- PROVIDED TEXT:
** begin **

# Matt Dean's 125 Custom Starphire Peninsula



## mattdean

Hey all,

So, been reading the forum for a little while but thought I would make my presence known and share some pics of my little slice of heaven.

I went to great expense and trouble to do things right and make sure I would have the tank i have been dreaming of since I was 10

Well, I think the money and effort was worth it! I have had NO algae problems ever. My phosphates have been 0 and nitrates have been 5 or 0 from the beginning. So, I have had very few problems and very healthy corals and fish.

Equipment consists of 5 X 2 X 20" 3 side viewable custom starphyre peninsula tank with closed loop and coast to coast overflow. 55 gal custom acrylic sump. Red dragon pumps for return and closed loop. MP20 for additional flow w/ battery backup, Bubble King 200 skimmer, UV, GFO/GAC, refugium with chaeto/live rock, TLF 150 reactor with EcoBak bio pellets, Tek 8 bulb 54 W T5 light, Reefkeeper Lite Plus controller, Profilux 3 pump doser fro Ca, Alk and Mg, GHL 4 fan Propellor breeze, ATO connected to my RO/DI.

** end **

- SUPPLIED MATERIAL:
** begin **

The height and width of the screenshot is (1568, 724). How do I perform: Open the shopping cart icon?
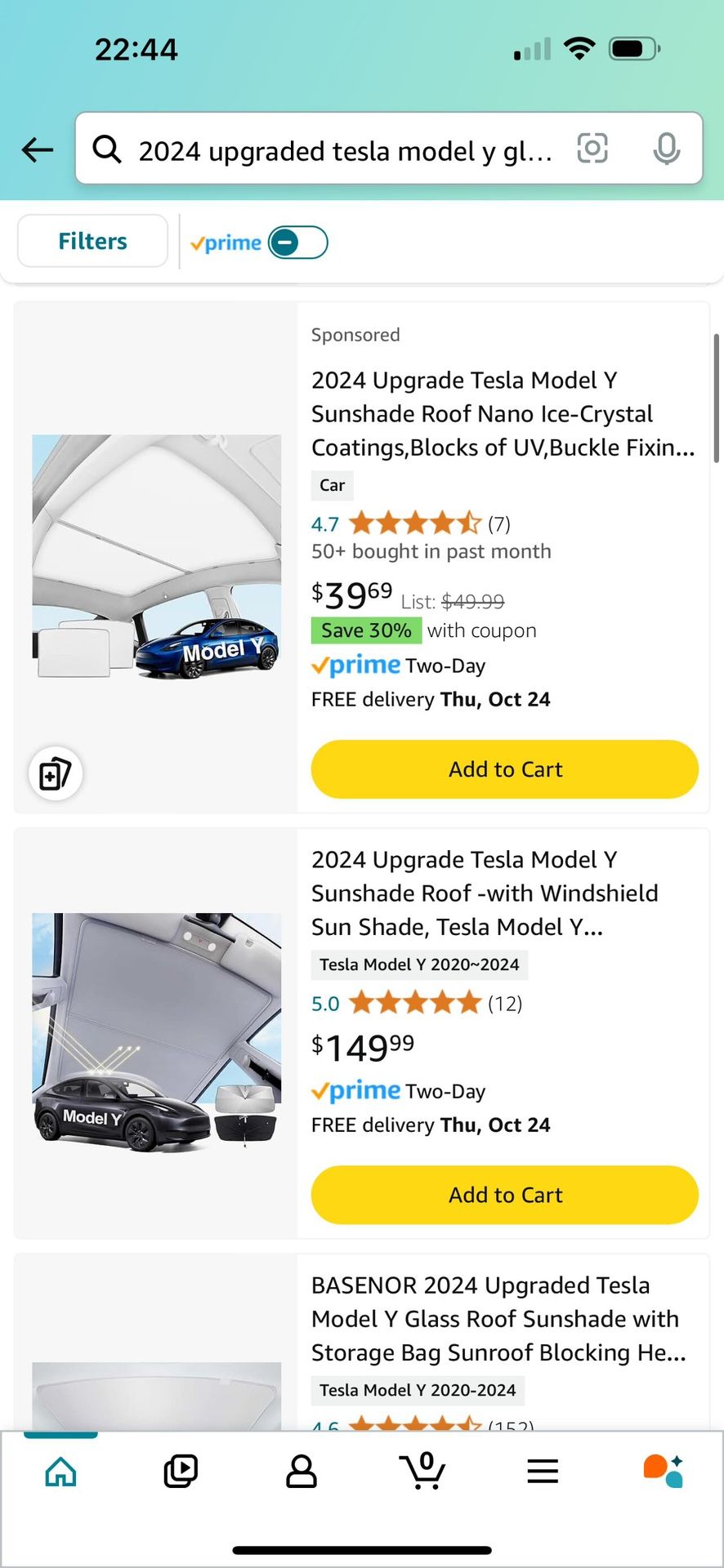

** end **

- WHAT IS EXPECTED: In the reef tank forum post, how large is the custom acrylic sump?

- TASK RESPONSE: 55 gallons